これらの裁判例では、現実の使用態様において文字標章が付されていたにも関わらず(ex.「SUNTORY」、「ひよ子」)、出願にかかる商標が文字標章を抜いた立体的形状である場合には、それは使用されていたものと同一ではないのだから、出願にかかる商標のみで需要者の間に識別されていたわけではないとされていた。しかし、商品を商品名等の文字標章等を付すことなく販売するなどということは通常、想定しがたいことであり、これらの裁判例の論理を墨守する場合には、およそ日本では商品や容器の立体的な形状について商標登録は許されないということになりかねない。
もちろん、商品や容器の形状に関しては、これを先願だからといって直ちに登録を認めていたのでは、新規であり創作容易ではない意匠が創作された場合に限り意匠権を認める登録意匠制度が潜脱される。
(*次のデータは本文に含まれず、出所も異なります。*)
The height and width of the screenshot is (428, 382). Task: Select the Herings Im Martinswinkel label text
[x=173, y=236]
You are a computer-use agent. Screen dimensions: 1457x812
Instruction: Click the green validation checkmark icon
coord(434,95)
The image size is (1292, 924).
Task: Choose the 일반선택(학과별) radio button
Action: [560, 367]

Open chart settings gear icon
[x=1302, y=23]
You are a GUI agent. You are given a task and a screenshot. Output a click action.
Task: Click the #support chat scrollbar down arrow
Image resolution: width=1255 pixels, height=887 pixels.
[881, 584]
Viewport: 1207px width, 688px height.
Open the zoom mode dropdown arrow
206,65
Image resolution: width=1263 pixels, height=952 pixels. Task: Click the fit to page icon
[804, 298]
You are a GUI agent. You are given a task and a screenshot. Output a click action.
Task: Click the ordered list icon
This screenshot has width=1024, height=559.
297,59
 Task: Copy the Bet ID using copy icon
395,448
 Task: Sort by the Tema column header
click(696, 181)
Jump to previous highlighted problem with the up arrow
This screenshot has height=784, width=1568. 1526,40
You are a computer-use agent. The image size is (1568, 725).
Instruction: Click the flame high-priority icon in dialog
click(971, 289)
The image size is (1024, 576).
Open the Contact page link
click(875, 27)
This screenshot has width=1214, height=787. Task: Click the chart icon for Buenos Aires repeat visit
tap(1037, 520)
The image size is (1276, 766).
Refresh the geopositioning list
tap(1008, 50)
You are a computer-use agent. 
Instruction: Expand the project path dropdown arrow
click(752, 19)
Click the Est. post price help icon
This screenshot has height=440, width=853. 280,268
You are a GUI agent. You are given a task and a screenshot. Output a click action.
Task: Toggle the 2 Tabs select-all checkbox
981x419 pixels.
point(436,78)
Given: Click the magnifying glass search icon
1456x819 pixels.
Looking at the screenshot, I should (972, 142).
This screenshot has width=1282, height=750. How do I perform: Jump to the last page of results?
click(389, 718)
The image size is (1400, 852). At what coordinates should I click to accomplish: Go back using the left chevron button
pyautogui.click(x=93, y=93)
しかし、その点を慮っても、相当程度の需要者に認識されているものであれば商標登録を認めるべきであるとしたのが、商標法3条2項の判断であろう。商品や容器の立体的形状について、同じく3条1項3号に掲げられている他の産地や品質を示す表示と区別して、特に不利益に取り扱うことが正当化されるものではない。さらにいえば、商標法は、特許や実用新案制度との抵触を回避するために、商品やその包装の機能確保のために不可欠な立体的形状に関しては、出所識別力の有無等に拘わらず、その登録を阻却することとしているが(4条1項18号)、このような特則が置かれていることを裏から見れば、機能確保のために不可欠なものではない場合には、他の文字商標並に商標登録を認めても特に不都合は起こることは無いと商標法が判断していると考えるべきであろう。
もっとも、このような立体商標冬の時代にも終焉を迎えようとしている。転機が訪れたのは、本判決と同じく飯村敏明裁判長が担当した知財高判平成19.6.27判時1984号3頁[マグライト]であり、そこでは、現実の使用態様で付されていた文字標章が小さく著名表示でもないという事案で、懐中電灯の形状につき3条2項該当性を認めるべき旨が説かれたのである。そして、本件コカ・コーラの事案は、付されていた文字標章(「Coca-Cola」)が大きく、しかも著名表示でもあったというものであったが、3条2項該当性が認められるべき旨が示唆されたところに先例的な価値がある。
本件は、特許庁が上告しなかったので、最高裁の判断が示されることはない。本判決が春の到来を告げるものとなるのか、今後、飯村裁判長が担当する事件以外の事件でどのような判決が下されるのか、注目したい。